→ WRITTEN TASK A:
Reproduce the records from their first line through the line containing "point(1219,747)", keeping the requests unchanged. Multiply every coordinate in the answers by 0.35 and round each result to a whole number, with halves rounded up.

→ SOURCE TEXT:
===

Friday, June 12, 2015

In my relentless effort to get a Mad Men angle on everything ...

... even now that the series is over and we're all supposed to stop talking about it, I was thinking about the story of the day. You know, the local NAACP leader who turns out to be a white woman pretending she is black. Along with everybody else, I've been wondering why it's just fine to appropriate someone else's gender sex and utterly wrong to appropriate their race. The argument, of course, is that transgendered people aren't appropriating anything but merely assuming their true identity. But that just moves it back one level for why couldn't there be a white or black person who really believed hat their true race was something other than the body they were born in? Once we allow the move for gender, we need a good reason if we're not going to allow it elswehere.

And that got me thinking about Don Draper having "stolen" another man's identity. As I've argued countless times, he didn't. He escaped his old identity but he hardly stole a new one. He, in fact, made rather more of the name than the dead Don Draper would have done. In any case, the point was that he didn't feel he was the man he'd been born into. And why should he be forced to accept that identity if he doesn't want it?

===

→ DATA SUPPLIED:
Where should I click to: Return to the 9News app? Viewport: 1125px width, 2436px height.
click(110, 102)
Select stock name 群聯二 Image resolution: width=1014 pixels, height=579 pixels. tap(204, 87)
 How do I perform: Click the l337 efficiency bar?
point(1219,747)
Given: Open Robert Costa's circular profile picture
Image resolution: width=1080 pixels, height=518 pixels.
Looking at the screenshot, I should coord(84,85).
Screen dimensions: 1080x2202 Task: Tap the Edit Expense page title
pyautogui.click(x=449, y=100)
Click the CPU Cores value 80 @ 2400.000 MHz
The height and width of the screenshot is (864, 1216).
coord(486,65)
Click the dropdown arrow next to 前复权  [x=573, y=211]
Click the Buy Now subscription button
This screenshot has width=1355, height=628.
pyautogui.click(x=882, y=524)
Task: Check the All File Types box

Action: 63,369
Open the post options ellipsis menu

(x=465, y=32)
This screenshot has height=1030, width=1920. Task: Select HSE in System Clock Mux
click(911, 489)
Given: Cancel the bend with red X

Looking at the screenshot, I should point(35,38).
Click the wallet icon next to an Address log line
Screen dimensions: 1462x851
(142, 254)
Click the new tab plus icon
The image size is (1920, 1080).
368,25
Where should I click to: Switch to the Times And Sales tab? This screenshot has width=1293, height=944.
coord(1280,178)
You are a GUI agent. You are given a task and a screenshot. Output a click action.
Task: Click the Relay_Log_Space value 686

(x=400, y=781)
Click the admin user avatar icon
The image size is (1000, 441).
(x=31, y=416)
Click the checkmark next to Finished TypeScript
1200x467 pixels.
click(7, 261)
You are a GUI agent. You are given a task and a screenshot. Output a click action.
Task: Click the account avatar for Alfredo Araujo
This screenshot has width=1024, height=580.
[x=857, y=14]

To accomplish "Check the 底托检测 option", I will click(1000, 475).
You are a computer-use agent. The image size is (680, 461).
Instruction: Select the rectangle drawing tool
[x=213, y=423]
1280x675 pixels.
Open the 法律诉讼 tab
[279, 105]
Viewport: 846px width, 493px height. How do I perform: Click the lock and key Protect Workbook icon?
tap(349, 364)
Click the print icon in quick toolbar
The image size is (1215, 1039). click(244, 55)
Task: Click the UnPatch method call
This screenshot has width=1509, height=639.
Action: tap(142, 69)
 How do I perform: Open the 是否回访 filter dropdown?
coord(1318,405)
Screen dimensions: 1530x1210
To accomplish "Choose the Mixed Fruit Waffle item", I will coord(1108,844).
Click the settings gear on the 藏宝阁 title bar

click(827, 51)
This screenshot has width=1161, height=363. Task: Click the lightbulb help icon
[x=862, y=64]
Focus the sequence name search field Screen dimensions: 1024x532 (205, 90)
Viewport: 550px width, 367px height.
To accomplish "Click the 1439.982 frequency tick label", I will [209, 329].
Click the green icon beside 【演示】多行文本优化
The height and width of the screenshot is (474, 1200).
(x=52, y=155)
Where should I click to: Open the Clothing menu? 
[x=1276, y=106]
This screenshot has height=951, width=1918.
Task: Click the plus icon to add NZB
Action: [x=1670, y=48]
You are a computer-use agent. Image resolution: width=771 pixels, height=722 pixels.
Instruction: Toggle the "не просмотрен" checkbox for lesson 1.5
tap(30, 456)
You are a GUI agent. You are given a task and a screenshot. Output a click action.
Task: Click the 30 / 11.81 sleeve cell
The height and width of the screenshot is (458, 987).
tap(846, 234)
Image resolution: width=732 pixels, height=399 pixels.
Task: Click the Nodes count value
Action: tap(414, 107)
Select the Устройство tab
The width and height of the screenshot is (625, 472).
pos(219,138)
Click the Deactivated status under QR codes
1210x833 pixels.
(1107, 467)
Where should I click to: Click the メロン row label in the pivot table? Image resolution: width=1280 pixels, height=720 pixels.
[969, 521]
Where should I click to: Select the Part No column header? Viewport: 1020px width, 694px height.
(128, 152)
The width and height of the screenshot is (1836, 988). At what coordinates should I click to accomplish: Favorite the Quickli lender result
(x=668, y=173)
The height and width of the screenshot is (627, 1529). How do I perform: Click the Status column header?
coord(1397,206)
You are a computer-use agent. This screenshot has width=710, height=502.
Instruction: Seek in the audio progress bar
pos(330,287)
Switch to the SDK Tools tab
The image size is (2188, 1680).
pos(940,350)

===

→ WRITTEN TASK B:
In the post about Mad Men and identity, what does the writer call the story of the day?

→ TASK OUTPUT A:
Where should I click to: Return to the 9News app? Viewport: 1125px width, 2436px height.
click(39, 36)
Select stock name 群聯二 Image resolution: width=1014 pixels, height=579 pixels. tap(71, 30)
 How do I perform: Click the l337 efficiency bar?
point(427,261)

→ TASK OUTPUT B:
The story of a local NAACP leader who turns out to be a white woman pretending she is black.